Una volontaria mi viene a
cercare nel mio studio al termine di una giornata convulsa in cui non c’è stato
il tempo neppure per mangiare.
Sono così stanco che
faccio fatica anche a prestarle attenzione, ma so che è importante che lo
faccia perchè mi sembra un po’ stressata e giù di morale.
Mi espone il suo problema
che è molto semplice: “lavoro tutto il giorno in reparto, ma alla sera mi
sembra di non aver fatto nulla. I bisogni sono così tanti che le giornate
dovrebbero essere almeno di 50 ore per riuscire a fare tutto.
Mi impegno a
fondo, ma alla sera mi pare che i risultati siano modesti e che il livello
dell’assistenza sia sempre basso, nonostante la mia presenza”.
Da una parte comprendo
benissimo quello che questa ragazza prova interiormente: è la sensazione
dell’essere inutili di fronte ad una marea di bisogni che comunque ti
soverchiano ed a cui non riesci a rispondere a causa dei tuoi limiti umani,
psicologici ed anche di reale stanchezza fisica.

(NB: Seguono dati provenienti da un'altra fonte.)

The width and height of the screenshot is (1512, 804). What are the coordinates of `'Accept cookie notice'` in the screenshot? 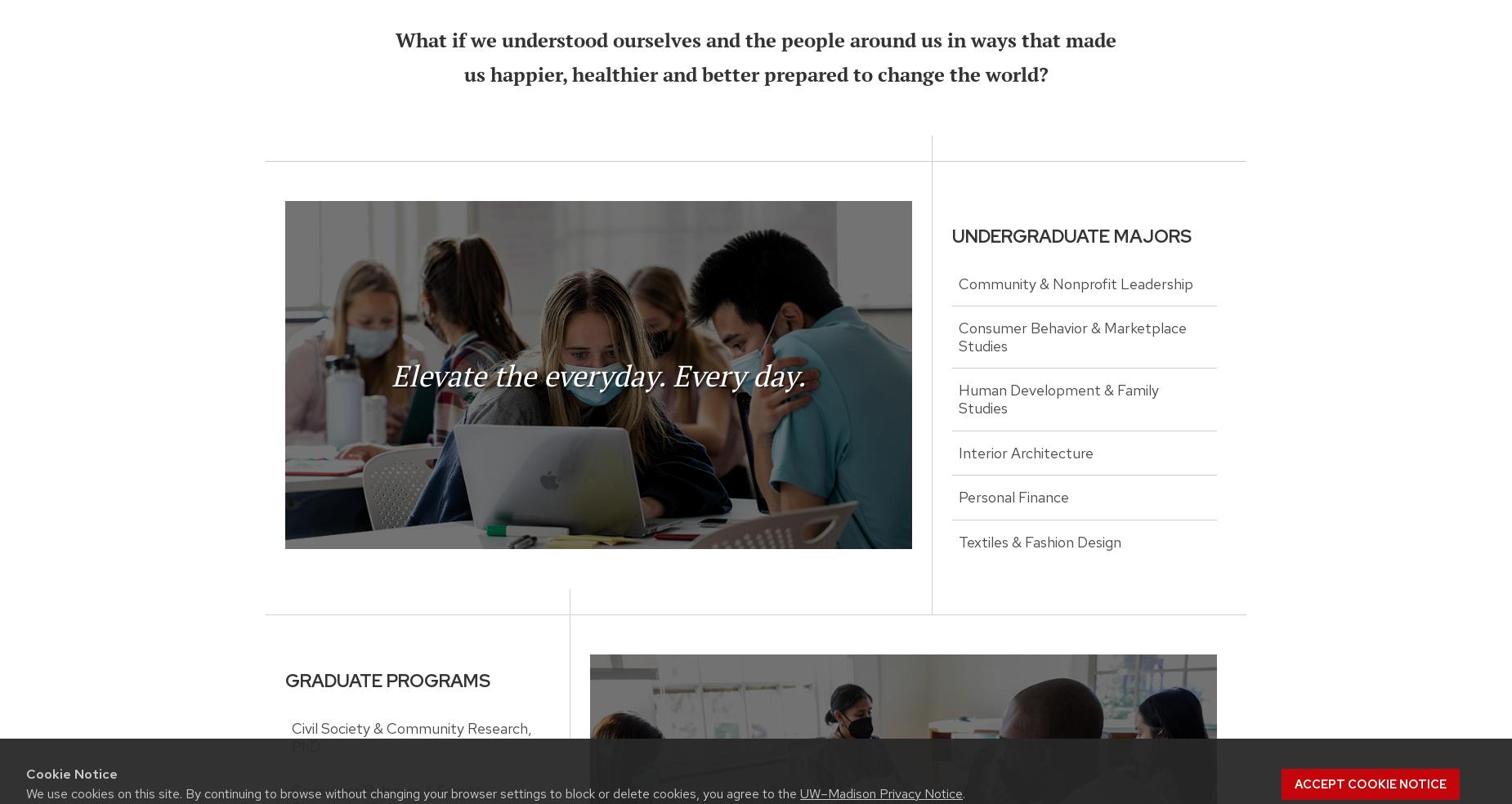 It's located at (1371, 784).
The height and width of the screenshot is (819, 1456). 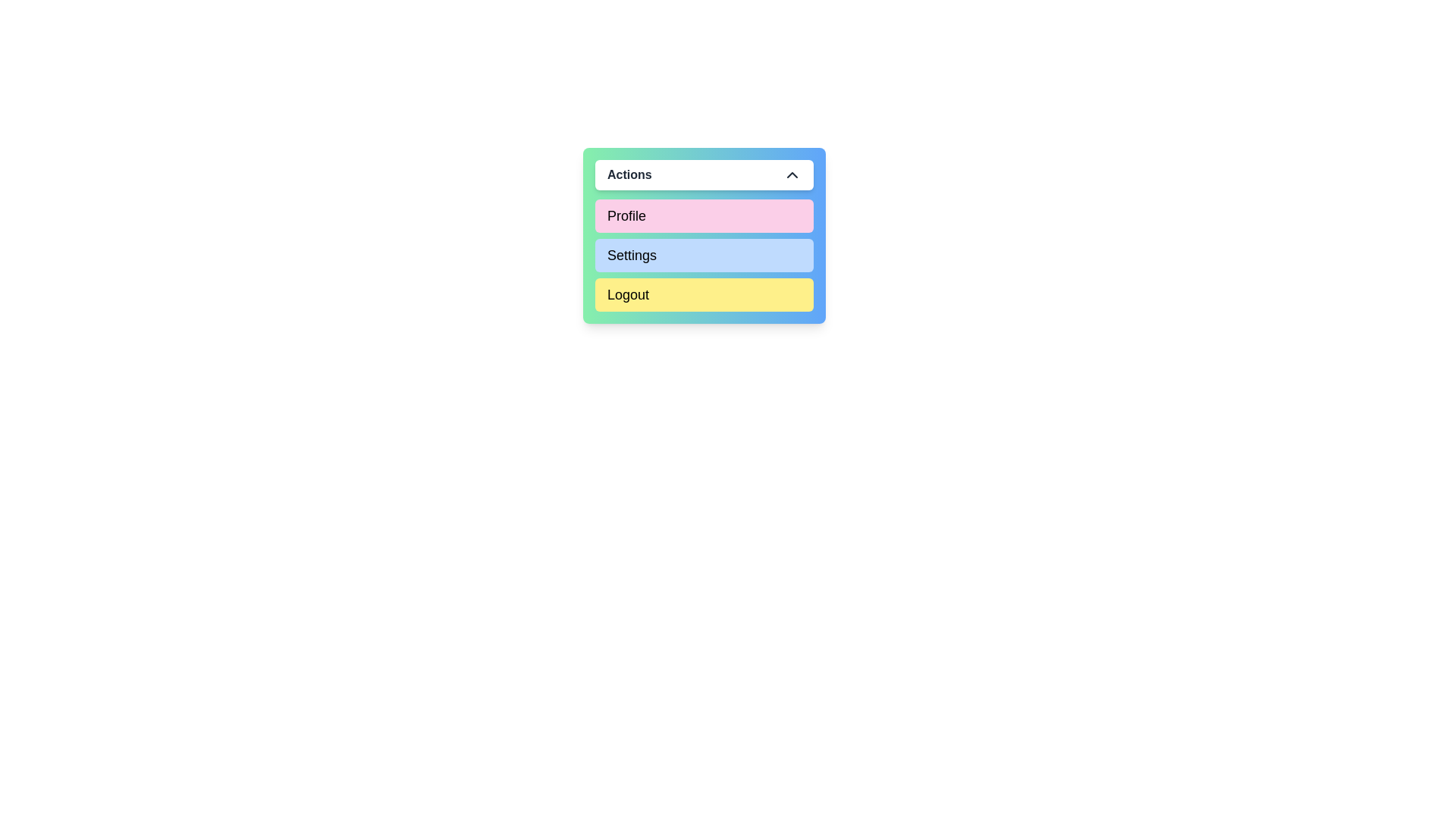 I want to click on the 'Profile' option in the vertical navigation menu, so click(x=704, y=236).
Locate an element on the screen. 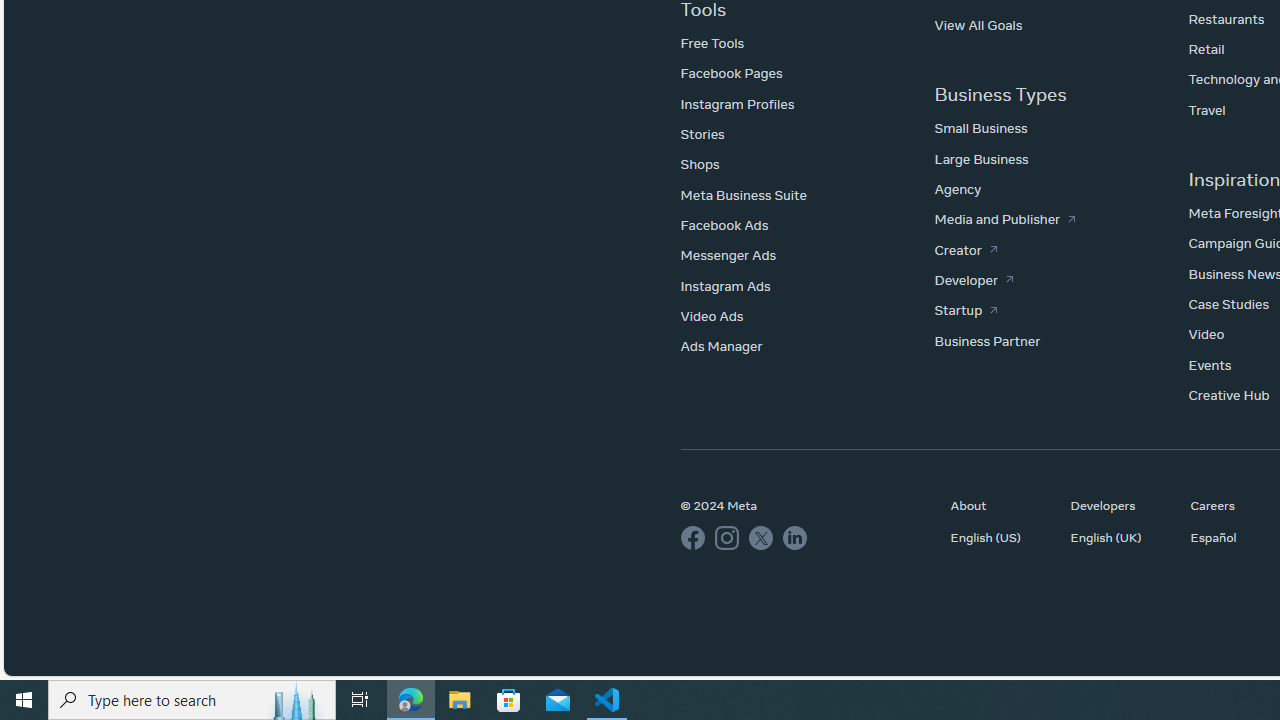  'Creative Hub' is located at coordinates (1227, 395).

E’ una percezione che alberga
sovente anche nel mio cuore, soprattutto quando sono molto stanco e non riesco
ad esprimere un rapporto empatico verso i pazienti...se poi perdo la pazienza e
divento nervoso con loro, allora mi sembra che tutto lo sforzo della giornata
sia stato inutile.
Tento comunque di
imbastire un incoraggiamento, che rivolgo a me, ancor più che a lei.
“E’ vero che la nostra
assistenza è carente in tanti modi e che il livello delle nostre prestazioni
certamente non rasenta neppure lontanamente gli standard europei. Ma è
altrettanto vero che tu lavori dal mattino alla sera per il bene di questi
ammalati! Hai mai pensato che, senza questo tuo impegno e questa tua dedizione,
il servizio da noi offerto sarebbe ancora più carente? Ognuno di noi è
importante e costituisce un tassello importante in quel mosaico stupendo e
complesso che è Chaaria oggi.
Se tu non ci fossi, il nostro servizio sarebbe
certamente più povero. E poi pensa a quello che diceva Madre Teresa di Calcutta
che presto sarà Santa, e se lo merita davvero! Lei ripeteva alle sue suore che
l’oceano è fatto di tante gocce. Se non ci fossero le gocce, non ci sarebbe
neppure l’oceano.
Sforziamoci anche noi di avere questa fede: nessuno di noi ha
la forza di sconfiggere il mistero del male e della sofferenza; nessuno può
sconfiggere la povertà, perchè le povertà si traformano, ma i poveri li avremo
sempre con noi, come ci dice anche Gesù nel Vangelo. Ognuno di noi però può
essere una goccia di amore in questo oceano di sofferenze in cui siamo chiamati
a spendere le nostre energie e la nostra vita.
Saremo solo una goccia, ma la
nostra goccia di amore, unita a quelle di tanti altri, diventa una forza. Poi
le ho ripetuto un altro pensiero di Madre Teresa, che un giorno fu criticata da
alcuni intervistatori che le dicevano: ‘ma lei davvero pensa di risolvere tutti
i problemi di povertà di Calcutta?’ E Madre Teresa semplicemente rispose che
non si sentiva chiamata a risolvere
tutti i problemi di povertà, nè di Calcutta nè del mondo intero. Lei si sentiva
chiamata semplicemente ad amare le persone bisognose che il Signore le faceva
incontrare”.
Alla volontaria ho quindi
detto che questo lo possiamo fare sempre: donarci, sacrificarci, spendere la
nostra vita per gli altri. Forse non riusciremo a quantificare i miglioramenti
da noi apportati in una certa realta, ma certo saremo capaci di amare, e
l’amore sempre trasforma, contagia e fa bene al cuore dei poveri che
incontriamo.
Non conta il tanto o il
poco che facciamo; conta l’amore che ci mettiamo, diceva San Francesco d’Assisi.
Spesso ci sentiamo
inutili, ma è comunque bello andare a letto alla sera stremati e poter dire a
se stessi: non sono stato perfetto; i miei limiti mi hanno fatto sbagliare
tantissime volte, ma di una cosa sono certo: ho veramente dato tutto, fino allo
sfinimento, ed ho sinceramente cercato di amare, così come ne sono stato capace.